You can also update a module to a commit version number. For example:

hugo mod get github.com/chef/chef-workstation/docs-chef-io@20.6.62
hugo mod clean
hugo mod vendor

And you can update a module to a Git commit. For example:

hugo mod get github.com/chef/chef-workstation/docs-chef-io@0ad84dd5fa8
hugo mod clean
hugo mod vendor

To update all Hugo modules at the same time, run:

hugo mod get -u
hugo mod clean
hugo mod vendor

The hugo mod clean command removes references to commits in the go.mod and go.sum files that are no longer relevant.

See Hugo's documentation for additional information about updating Hugo Modules.

What if Hugo Does not Want to Update a Module

Sometimes Hugo and Git can be a bit difficult and will not update a module cleanly or will leave references to older commits of a module in the go.sum file.

If you get an error indicating that a Git cannot find a repository that's already been added as a module, try restarting your computer.

If you are still having trouble, try rebuilding the go.mod and go.sum files:

  1. Delete the go.mod and go.sum files.
  2. Re-initialize the Hugo modules, hugo mod init github.com/chef/chef-web-docs This will generate a new, blank go.mod file.
  3. Update the references to the other GitHub repositories, hugo mod get -u.
  4. The previous step will update all modules to the latest commit of their source repositories. If you do not want that, look at the git history of those files and manually edit the go.mod and go.sum files to keep the older commits for the modules that you do not want to update.
  5. Run hugo mod tidy. This probably will not do anything on newly initialized go.mod and go.sum files, but it cannot hurt either.
  6. Vendor the modules in chef-web-docs, hugo mod vendor.

Release Notes

Release notes are added to release notes pages using Hugo's resource.getRemote function and content from https://omnitruck.chef and https://packages.chef.io.

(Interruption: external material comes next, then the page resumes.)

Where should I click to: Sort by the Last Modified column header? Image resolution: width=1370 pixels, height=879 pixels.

Chef Automate release versions, release dates, and links to release note Markdown files come from https://packages.chef.io/releases/current/automate.json.

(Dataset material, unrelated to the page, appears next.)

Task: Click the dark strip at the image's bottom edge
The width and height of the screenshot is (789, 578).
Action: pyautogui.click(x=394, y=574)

Release versions for Chef habitat come from https://api.github.com/repos/habitat-sh/habitat/releases.

Release versions for Chef InSpec Cloud resources comes from _vendor/github.com/inspec/inspec-<PLATFORM>/docs-chef-io/assets/release-notes/inspec-<PLATFORM>/release-dates.json.

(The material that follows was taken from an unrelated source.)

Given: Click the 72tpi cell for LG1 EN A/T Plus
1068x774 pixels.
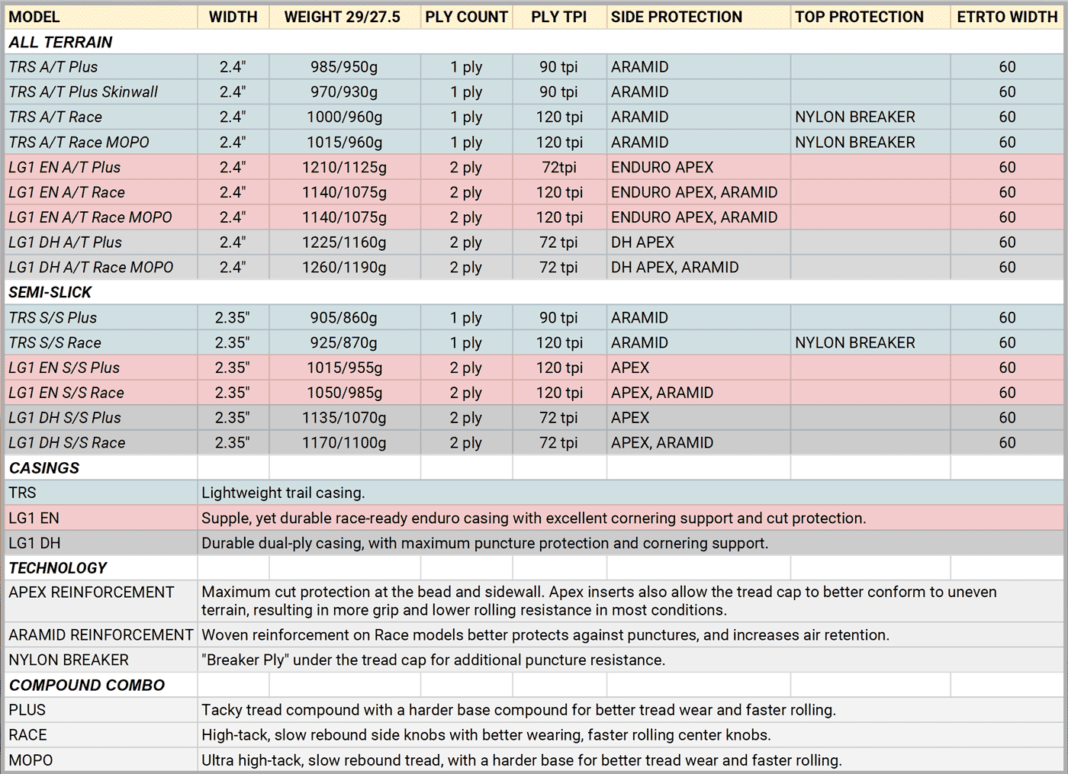Looking at the screenshot, I should tap(559, 167).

Release versions for all other Chef products come from https://omnitruck.chef.io/stable/<PRODUCT>/versions/all.

Each release note page comes from a Markdown file from https://packages.chef.io/release-notes/<PRODUCT>/<VERSION>.md.

If a release note Markdown file is not returned from packages.chef.io, the release note for that version will show the text, "This release does not have any release notes."

Previewing Release Notes Locally

Release note pages are only generated in the production environment. Running make serve will not build any of the content in the release note pages.

Run make production to build and preview the release notes.

Run make clean_all to purge locally cached release note files.

Adding Release Note Pages

To add a release notes page to chef-web-docs, add the following to a Markdown page:

release_notes = "<CHEF_PRODUCT>"
product = "<CHEF_PRODUCT>"
layout = "release_notes"
toc_layout = "release_notes_toc"

The <CHEF_PRODUCT> value comes from the Product Key in the Product Matrix.

Any content included in the release notes Markdown file will be included at the top of the page and the release notes will be appended below.

Documentation Snapshots

The previous scoped doc sets that were found on docs.chef.io are no longer available in this repo. Instead, those doc sets are located at Chef Docs Archive. The index page on the docs archive site provides links to them. The doc sets retain their unique left nav and can be used to view content at a particular point in time for a given release. In the future, snapshots will be added for major releases of products/projects or for products/projects/components that are no longer supported.

Archive of pre-2016 commit history

The commit history of this repo before February 12, 2016 has been archived to the chef-web-docs-2016 repo to save space. No changes to the archive repo will be merged; it is just for historical purposes.